__Exercise prompt__.
Send back the data below exactly. Drop every picture.

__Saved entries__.
◇ ◇ ◇ ◇ ◇
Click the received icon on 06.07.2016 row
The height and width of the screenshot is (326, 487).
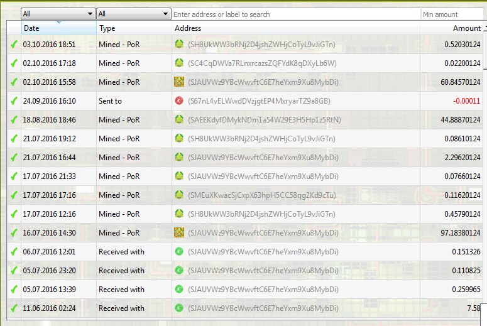tap(179, 252)
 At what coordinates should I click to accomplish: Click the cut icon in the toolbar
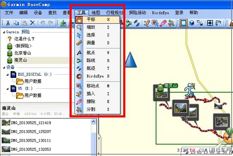point(8,23)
◇ ◇ ◇ ◇ ◇
__Expected answer__.
Click the received icon on 06.07.2016 row
The height and width of the screenshot is (326, 487).
tap(179, 252)
 At what coordinates should I click to accomplish: Click the cut icon in the toolbar
point(8,23)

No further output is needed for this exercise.